_Records for the exercise:_

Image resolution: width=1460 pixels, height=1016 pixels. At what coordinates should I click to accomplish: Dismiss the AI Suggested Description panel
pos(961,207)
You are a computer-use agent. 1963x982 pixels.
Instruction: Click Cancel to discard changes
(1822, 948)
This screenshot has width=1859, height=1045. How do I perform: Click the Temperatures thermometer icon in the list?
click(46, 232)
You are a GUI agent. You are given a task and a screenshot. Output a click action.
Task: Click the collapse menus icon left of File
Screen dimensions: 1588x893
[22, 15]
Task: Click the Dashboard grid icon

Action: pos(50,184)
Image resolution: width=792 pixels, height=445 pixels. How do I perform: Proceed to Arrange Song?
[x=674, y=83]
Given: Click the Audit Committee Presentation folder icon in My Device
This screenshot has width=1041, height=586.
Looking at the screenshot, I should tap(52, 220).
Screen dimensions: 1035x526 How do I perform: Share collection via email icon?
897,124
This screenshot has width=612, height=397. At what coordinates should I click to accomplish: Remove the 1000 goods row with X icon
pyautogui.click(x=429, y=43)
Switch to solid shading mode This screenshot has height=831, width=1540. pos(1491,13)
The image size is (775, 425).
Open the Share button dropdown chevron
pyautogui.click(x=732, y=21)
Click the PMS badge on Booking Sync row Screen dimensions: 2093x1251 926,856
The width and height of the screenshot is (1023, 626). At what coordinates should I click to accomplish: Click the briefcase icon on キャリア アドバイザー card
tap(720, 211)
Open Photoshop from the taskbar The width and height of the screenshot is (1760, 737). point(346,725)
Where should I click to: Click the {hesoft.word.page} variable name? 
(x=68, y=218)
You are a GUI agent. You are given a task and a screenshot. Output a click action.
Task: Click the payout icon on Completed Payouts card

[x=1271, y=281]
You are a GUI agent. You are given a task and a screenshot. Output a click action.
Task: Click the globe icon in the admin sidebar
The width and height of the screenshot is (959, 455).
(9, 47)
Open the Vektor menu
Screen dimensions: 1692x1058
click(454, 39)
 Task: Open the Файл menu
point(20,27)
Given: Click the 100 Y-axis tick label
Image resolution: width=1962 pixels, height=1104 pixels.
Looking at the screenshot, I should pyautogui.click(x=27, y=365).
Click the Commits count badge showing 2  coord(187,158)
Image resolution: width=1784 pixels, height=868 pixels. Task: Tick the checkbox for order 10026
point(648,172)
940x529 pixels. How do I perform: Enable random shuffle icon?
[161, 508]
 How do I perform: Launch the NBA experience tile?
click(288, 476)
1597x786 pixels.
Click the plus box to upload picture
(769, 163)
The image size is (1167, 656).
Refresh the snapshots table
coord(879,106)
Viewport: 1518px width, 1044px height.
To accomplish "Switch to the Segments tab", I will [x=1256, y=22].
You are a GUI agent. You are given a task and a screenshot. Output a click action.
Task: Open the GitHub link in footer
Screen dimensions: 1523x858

_Work required:_ Check each line of the entries, and copy the ones that contain "badge".

_Exercise result:_
Click the PMS badge on Booking Sync row Screen dimensions: 2093x1251 926,856
Click the Commits count badge showing 2  coord(187,158)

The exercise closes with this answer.